[What to work on] What do the lines from the one containing "[RED XMAS] (1555, 295)" through the end of the listing below say? Restate them word for word and give nothing else.

[Extracted information]
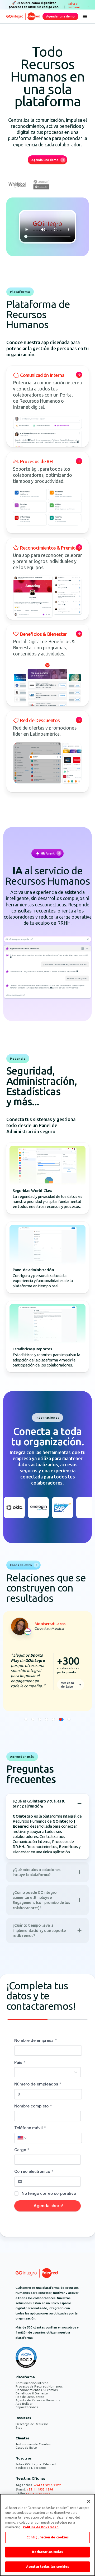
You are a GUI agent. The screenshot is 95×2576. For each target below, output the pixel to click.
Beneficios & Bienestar (32, 2393)
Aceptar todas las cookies (47, 2566)
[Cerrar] (88, 2501)
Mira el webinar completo (75, 7)
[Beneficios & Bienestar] (47, 665)
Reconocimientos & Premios (37, 2389)
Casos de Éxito (26, 2447)
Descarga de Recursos (32, 2424)
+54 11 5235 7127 (47, 2485)
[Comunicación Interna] (47, 406)
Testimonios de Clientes (33, 2444)
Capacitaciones (27, 2407)
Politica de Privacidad (41, 2527)
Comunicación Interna (32, 2383)
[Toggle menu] (85, 16)
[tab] (26, 1719)
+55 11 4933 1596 (39, 2489)
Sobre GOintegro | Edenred (36, 2464)
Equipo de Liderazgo (31, 2467)
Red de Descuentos (30, 2396)
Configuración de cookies (47, 2537)
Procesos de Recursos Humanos (39, 2386)
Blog (19, 2427)
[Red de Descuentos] (47, 751)
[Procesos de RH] (47, 492)
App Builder (24, 2403)
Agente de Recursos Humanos (38, 2400)
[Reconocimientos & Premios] (47, 578)
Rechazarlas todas (47, 2551)
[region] (47, 2535)
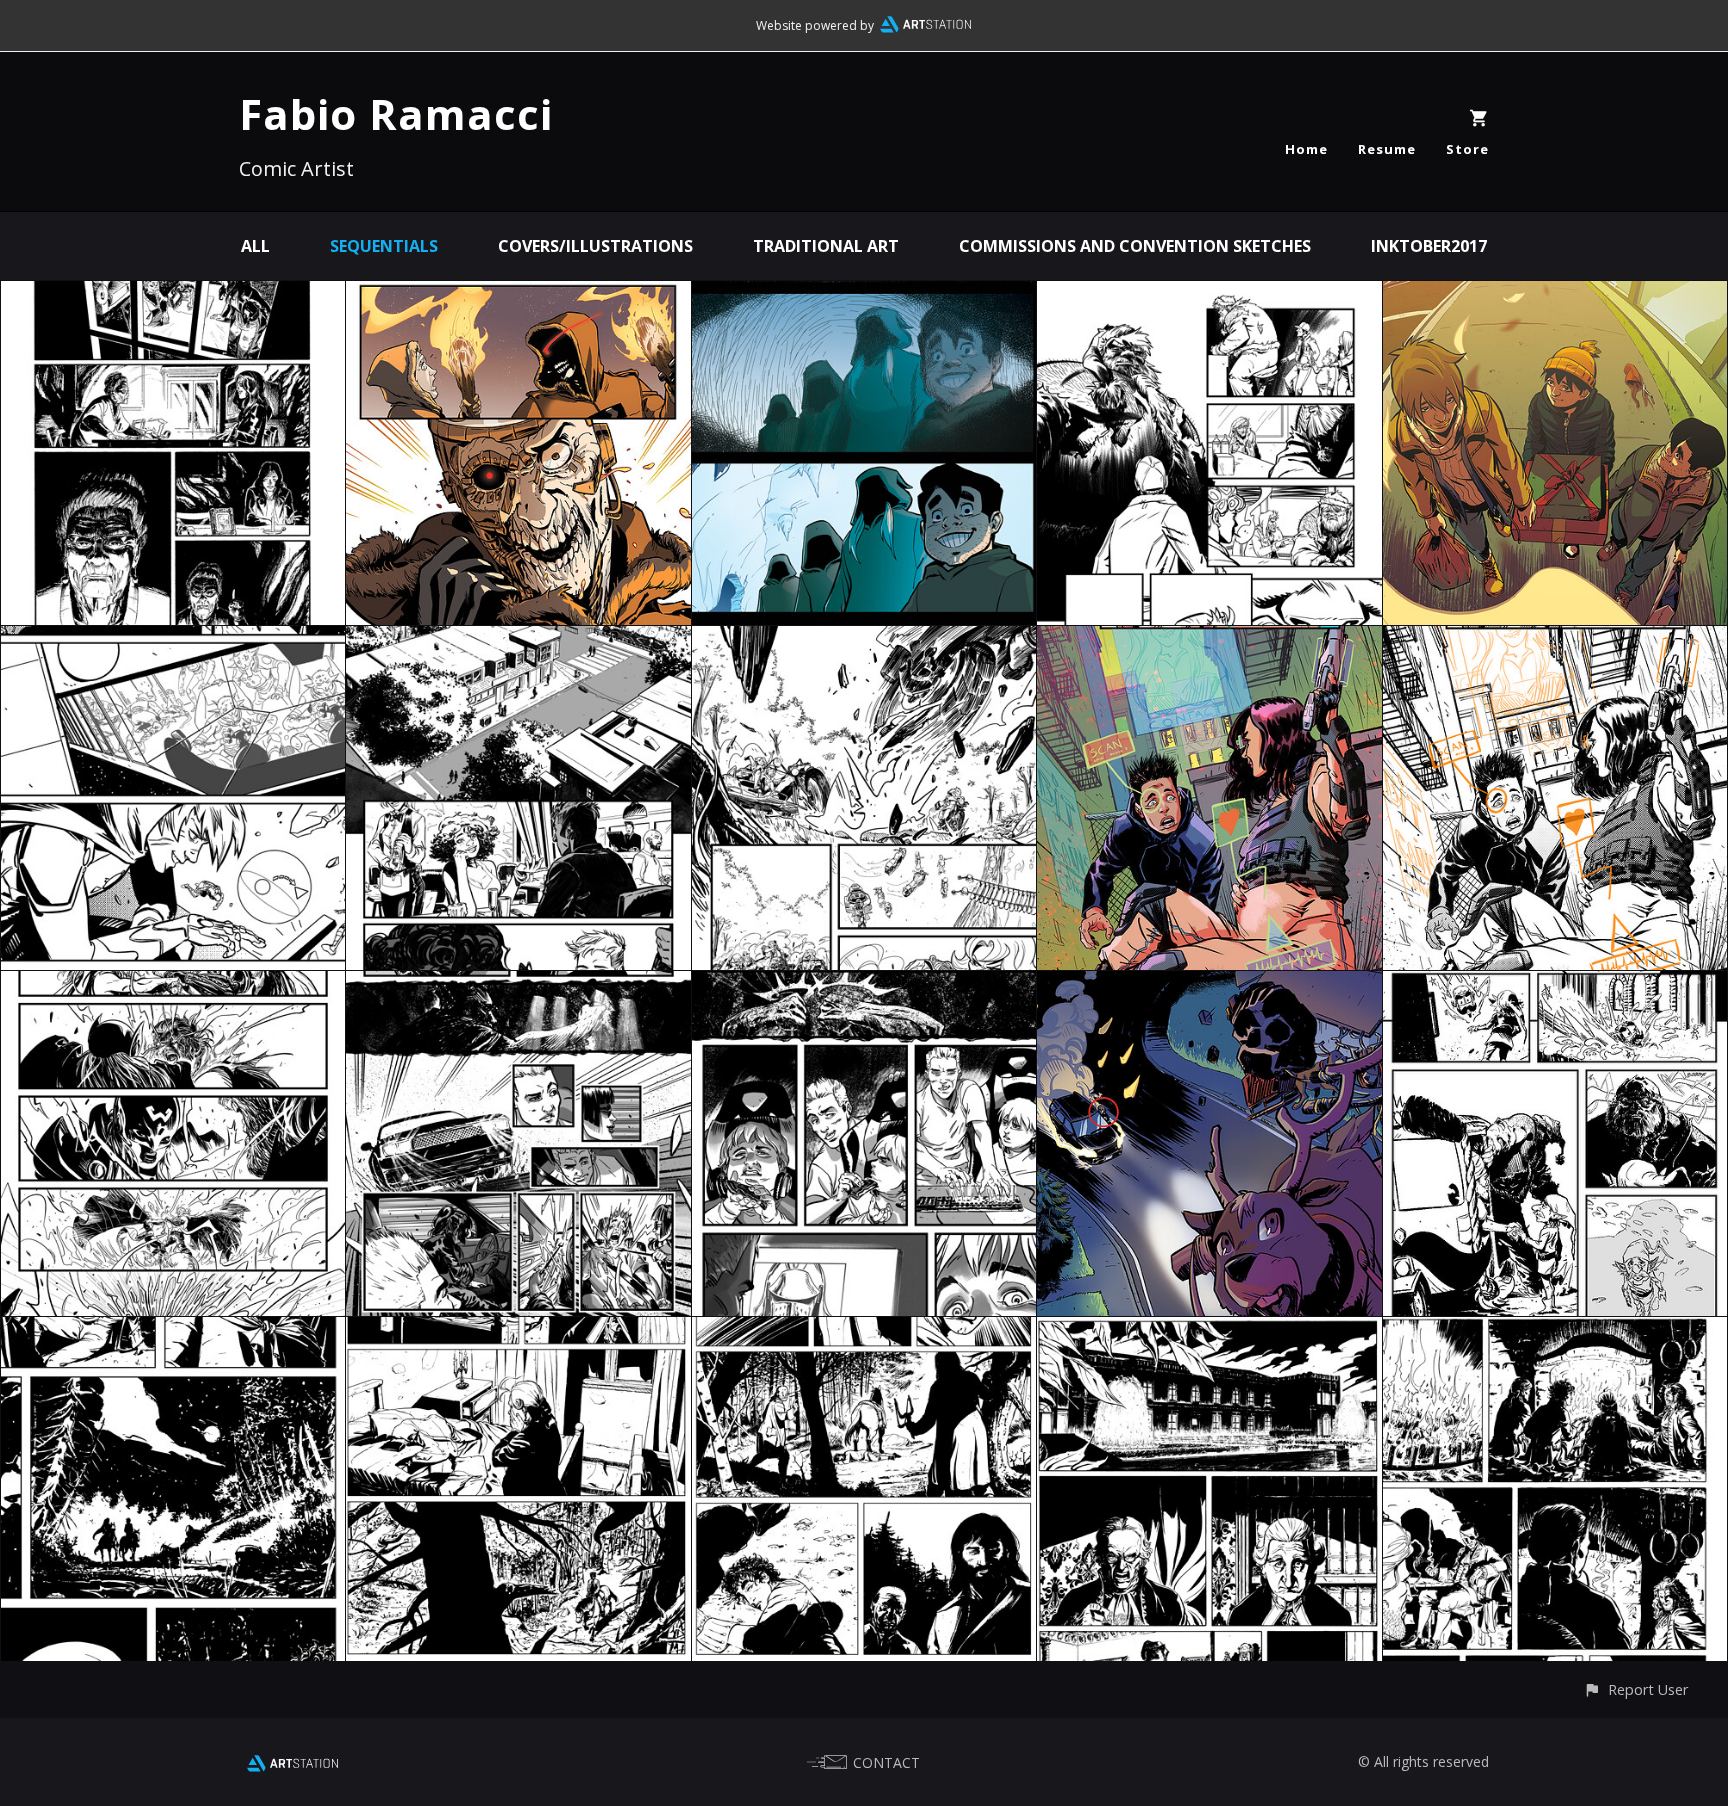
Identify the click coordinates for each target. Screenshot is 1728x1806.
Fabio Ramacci (396, 113)
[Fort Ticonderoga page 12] (1209, 1331)
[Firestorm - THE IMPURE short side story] (173, 640)
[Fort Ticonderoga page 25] (1555, 1331)
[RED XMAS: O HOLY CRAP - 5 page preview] (1209, 985)
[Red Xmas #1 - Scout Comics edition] (1209, 295)
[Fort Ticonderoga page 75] (518, 1331)
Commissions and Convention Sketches (1135, 246)
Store (1467, 149)
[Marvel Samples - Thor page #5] (173, 985)
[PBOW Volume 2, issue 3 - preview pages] (518, 295)
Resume (1387, 149)
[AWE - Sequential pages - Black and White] (1555, 640)
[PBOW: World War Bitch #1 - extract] (864, 640)
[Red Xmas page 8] (1555, 985)
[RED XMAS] (1555, 295)
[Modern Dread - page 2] (864, 985)
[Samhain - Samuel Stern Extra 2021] (173, 295)
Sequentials (384, 246)
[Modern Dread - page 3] (518, 985)
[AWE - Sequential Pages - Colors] (1209, 640)
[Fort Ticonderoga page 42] (173, 1331)
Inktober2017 (1429, 246)
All (255, 246)
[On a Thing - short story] (518, 640)
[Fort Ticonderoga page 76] (864, 1331)
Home (1306, 149)
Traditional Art (826, 246)
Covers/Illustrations (595, 246)
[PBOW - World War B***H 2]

[Solved problem]
[RED XMAS] (1555, 295)
[Modern Dread - page 2] (864, 985)
[Samhain - Samuel Stern Extra 2021] (173, 295)
Sequentials (384, 246)
[Modern Dread - page 3] (518, 985)
[AWE - Sequential Pages - Colors] (1209, 640)
[Fort Ticonderoga page 42] (173, 1331)
Inktober2017 (1429, 246)
All (255, 246)
[On a Thing - short story] (518, 640)
[Fort Ticonderoga page 76] (864, 1331)
Home (1306, 149)
Traditional Art (826, 246)
Covers/Illustrations (595, 246)
[PBOW - World War B***H 2]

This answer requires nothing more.